_Consigne a:_ D'après l'extrait consacré au Fespam, depuis quelle année ce festival bénéficie-t-il d'un appui constant d'institutions multilatérales ?

_Extrait source:_
++++++

Un lever de rideau à haute teneur symbolique
Dans une salle du Palais des congrès où se mêlaient écharpes protocolaires et tenues de scène flamboyantes, le président Denis Sassou Nguesso a ponctué son allocution inaugurale d’une formule à la fois simple et solennelle : « Que la fête soit belle ». Derrière cette exhortation, c’est un dispositif diplomatique minutieux qui s’est déployé : corps constitués, représentants de missions étrangères et mandataires d’organisations internationales se sont joints à un public d’artistes congolais et étrangers pour assister à la renaissance musicale d’un continent en quête d’affirmation. L’ovation qui a suivi la déclaration présidentielle a rappelé combien la culture demeure un pilier de cohésion, particulièrement dans un contexte régional marqué par une quête de stabilité.
Le spectacle d’ouverture, baptisé « Année de la jeunesse », a métamorphosé la scène en un kaléidoscope de rythmes et de couleurs. Près de deux cents interprètes ont fait résonner percussions traditionnelles et flows slam, symboles d’une Afrique qui conjugue héritage et contemporanéité. Aux côtés de Mariusca Moukengue et Black Panther, les chorégraphies de Gervais Tomadiatounga ont rappelé le rôle de la création artistique comme instrument de récit national. Brazzaville s’est ainsi placée, l’espace d’une soirée, au cœur d’une diplomatie émotionnelle qui sait mobiliser l’imaginaire collectif tout en projetant une image d’unité.
Brazzaville, carrefour de la diplomatie culturelle
Depuis 1996, le Fespam s’est imposé comme l’un des rares forums culturels africains à bénéficier d’un appui constant d’institutions multilatérales telles que l’UNESCO et l’Union africaine. L’édition 2025 ne déroge pas à la règle : messages de soutien de la directrice générale de l’UNESCO, présence de diplomates accrédités et d’experts en politiques culturelles composent un paysage où la musique devient vecteur d’influence. Cette dimension s’inscrit dans la doctrine congolaise de rayonnement extérieur, visant à consolider une image d’État pivot capable de faciliter les convergences régionales autour d’un agenda pacifique.
Les retombées attendues ne se limitent pas au prestige. La fréquentation accrue de délégations étrangères engendre un flux d’investissements et de coopérations bilatérales que les autorités entendent canaliser vers les secteurs créatifs. Dans les couloirs du Palais, plusieurs attachés culturels n’ont pas caché leur intérêt pour des résidences d’artistes et des programmes de cocréation, estimant que la diplomatie culturelle constitue une passerelle pragmatique vers la diplomatie économique.
L’économie numérique au cœur des partitions africaines
Le thème « Musique et enjeux économiques en Afrique à l’ère du numérique » épouse les mutations d’un secteur dont le chiffre d’affaires tiré du streaming a bondi de 20 % sur le continent en 2023 (IFPI, 2024). Le commissaire général Hugues Gervais Ondaye a souligné la dualité d’une révolution à la fois créatrice de valeur et génératrice de vulnérabilités, notamment en matière de protection intellectuelle. À Brazzaville, les panels universitaires se succèdent pour proposer des cadres normatifs capables d’harmoniser fiscalité, droits d’auteur et instruments de financement adaptés aux réalités africaines.

++++++

_Consigne b:_ Recopiez à l'identique, parmi les entrées, les lignes situées entre celle qui contient « At what coordinates should I click to accomplish: Insert » et celle qui contient « point(1447,824) », ces deux lignes incluses.

_Liste des données:_

++++++

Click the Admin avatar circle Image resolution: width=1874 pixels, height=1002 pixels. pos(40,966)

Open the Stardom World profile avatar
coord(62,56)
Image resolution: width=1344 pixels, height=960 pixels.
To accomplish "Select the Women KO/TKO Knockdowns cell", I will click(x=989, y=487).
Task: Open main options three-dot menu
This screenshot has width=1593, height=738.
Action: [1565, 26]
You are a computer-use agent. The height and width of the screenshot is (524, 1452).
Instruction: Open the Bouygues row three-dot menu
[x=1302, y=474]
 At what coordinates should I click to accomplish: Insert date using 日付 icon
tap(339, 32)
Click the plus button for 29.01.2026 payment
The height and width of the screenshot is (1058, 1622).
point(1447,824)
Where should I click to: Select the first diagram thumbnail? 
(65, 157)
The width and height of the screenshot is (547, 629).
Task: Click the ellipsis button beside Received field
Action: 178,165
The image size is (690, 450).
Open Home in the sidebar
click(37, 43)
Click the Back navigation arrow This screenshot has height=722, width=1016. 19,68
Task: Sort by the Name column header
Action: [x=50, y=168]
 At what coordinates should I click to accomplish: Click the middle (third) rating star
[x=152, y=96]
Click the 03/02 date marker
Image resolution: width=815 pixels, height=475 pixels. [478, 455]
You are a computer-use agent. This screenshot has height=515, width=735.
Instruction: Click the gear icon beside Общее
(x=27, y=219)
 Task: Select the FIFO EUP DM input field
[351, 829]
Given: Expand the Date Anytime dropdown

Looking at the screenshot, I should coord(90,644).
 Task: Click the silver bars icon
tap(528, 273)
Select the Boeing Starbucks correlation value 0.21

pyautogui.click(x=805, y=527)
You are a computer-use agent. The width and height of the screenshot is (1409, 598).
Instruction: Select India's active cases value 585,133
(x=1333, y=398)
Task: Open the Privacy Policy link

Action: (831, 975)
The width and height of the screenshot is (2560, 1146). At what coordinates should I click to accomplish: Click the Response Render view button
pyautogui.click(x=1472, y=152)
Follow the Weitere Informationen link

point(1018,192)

++++++

_Réponse attendue a:_ Depuis 1996.

_Réponse attendue b:_
 At what coordinates should I click to accomplish: Insert date using 日付 icon
tap(339, 32)
Click the plus button for 29.01.2026 payment
The height and width of the screenshot is (1058, 1622).
point(1447,824)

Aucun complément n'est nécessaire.